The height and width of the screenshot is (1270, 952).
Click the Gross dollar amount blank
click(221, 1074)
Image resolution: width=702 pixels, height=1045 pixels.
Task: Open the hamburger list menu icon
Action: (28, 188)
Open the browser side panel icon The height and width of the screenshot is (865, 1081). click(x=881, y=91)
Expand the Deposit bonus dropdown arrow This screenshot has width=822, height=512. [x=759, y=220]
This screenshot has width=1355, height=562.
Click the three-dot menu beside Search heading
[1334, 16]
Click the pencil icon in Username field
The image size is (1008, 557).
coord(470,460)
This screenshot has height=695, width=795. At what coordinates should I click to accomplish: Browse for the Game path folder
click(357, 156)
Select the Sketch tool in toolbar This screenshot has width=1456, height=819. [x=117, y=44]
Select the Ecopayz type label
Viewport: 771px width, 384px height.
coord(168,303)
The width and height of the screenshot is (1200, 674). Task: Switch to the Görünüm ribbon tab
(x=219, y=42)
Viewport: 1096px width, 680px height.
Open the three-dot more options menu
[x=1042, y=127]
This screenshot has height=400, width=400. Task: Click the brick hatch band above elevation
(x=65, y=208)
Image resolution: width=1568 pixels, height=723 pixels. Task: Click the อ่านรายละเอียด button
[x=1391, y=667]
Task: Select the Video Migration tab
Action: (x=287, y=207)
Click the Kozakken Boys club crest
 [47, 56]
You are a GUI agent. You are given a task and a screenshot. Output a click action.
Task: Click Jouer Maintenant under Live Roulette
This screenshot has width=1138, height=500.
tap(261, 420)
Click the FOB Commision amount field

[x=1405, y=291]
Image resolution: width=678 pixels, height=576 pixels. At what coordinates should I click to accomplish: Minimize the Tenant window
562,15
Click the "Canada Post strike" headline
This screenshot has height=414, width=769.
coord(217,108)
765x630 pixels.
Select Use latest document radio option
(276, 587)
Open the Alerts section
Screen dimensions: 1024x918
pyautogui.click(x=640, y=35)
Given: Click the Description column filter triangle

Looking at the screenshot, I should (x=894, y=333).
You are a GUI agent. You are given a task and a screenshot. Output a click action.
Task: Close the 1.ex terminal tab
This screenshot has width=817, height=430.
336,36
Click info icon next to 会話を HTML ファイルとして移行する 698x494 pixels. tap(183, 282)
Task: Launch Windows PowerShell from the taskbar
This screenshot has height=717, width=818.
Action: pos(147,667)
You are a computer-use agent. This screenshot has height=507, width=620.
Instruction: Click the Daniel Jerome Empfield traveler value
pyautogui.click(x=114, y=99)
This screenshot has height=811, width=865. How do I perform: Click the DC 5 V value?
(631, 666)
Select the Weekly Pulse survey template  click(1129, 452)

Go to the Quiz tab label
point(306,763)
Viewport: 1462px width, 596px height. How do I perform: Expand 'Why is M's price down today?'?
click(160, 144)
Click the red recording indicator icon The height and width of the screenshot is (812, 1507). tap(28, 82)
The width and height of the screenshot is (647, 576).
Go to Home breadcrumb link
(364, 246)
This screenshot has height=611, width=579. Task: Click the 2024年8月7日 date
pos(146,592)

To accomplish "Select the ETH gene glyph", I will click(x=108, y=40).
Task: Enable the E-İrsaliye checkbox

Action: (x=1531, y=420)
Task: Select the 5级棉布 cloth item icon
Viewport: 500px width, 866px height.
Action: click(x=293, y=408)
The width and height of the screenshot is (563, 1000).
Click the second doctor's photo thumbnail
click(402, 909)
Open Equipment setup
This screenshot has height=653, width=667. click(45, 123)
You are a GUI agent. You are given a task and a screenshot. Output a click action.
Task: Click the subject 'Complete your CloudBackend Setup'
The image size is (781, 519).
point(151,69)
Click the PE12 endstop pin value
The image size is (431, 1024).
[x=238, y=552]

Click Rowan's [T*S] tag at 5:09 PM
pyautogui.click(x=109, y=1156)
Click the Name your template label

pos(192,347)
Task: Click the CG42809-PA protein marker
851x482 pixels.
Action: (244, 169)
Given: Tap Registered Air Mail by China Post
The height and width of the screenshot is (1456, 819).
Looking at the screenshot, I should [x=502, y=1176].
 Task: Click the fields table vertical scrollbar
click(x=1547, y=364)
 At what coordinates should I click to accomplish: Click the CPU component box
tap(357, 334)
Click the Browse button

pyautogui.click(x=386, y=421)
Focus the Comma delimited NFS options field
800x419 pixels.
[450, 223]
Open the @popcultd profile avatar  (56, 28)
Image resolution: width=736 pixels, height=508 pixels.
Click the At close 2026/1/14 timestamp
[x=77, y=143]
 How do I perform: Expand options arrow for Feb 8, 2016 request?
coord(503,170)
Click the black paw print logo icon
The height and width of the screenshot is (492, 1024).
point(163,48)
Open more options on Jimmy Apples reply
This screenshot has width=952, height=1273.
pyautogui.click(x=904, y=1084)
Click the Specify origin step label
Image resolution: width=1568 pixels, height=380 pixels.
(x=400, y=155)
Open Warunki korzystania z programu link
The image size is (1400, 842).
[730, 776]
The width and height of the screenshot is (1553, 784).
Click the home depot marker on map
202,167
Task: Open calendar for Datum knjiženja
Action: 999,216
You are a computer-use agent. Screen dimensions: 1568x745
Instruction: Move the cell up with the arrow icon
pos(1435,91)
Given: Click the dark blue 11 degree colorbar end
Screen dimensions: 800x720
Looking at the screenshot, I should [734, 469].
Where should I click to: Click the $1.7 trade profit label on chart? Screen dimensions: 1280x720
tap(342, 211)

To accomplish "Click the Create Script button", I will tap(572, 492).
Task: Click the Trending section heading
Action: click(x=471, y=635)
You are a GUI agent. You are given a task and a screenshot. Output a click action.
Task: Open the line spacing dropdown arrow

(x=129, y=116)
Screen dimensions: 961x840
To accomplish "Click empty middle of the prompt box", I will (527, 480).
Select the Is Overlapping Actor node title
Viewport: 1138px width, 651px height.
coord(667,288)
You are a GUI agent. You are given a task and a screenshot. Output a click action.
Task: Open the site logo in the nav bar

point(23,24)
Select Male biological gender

REQUIRED ACTION: From the listing above, copy all lines holding the word "computer".

ANSWER FOR THIS EXERCISE:
You are a computer-use agent. This screenshot has height=507, width=620.
You are a computer-use agent. Screen dimensions: 1568x745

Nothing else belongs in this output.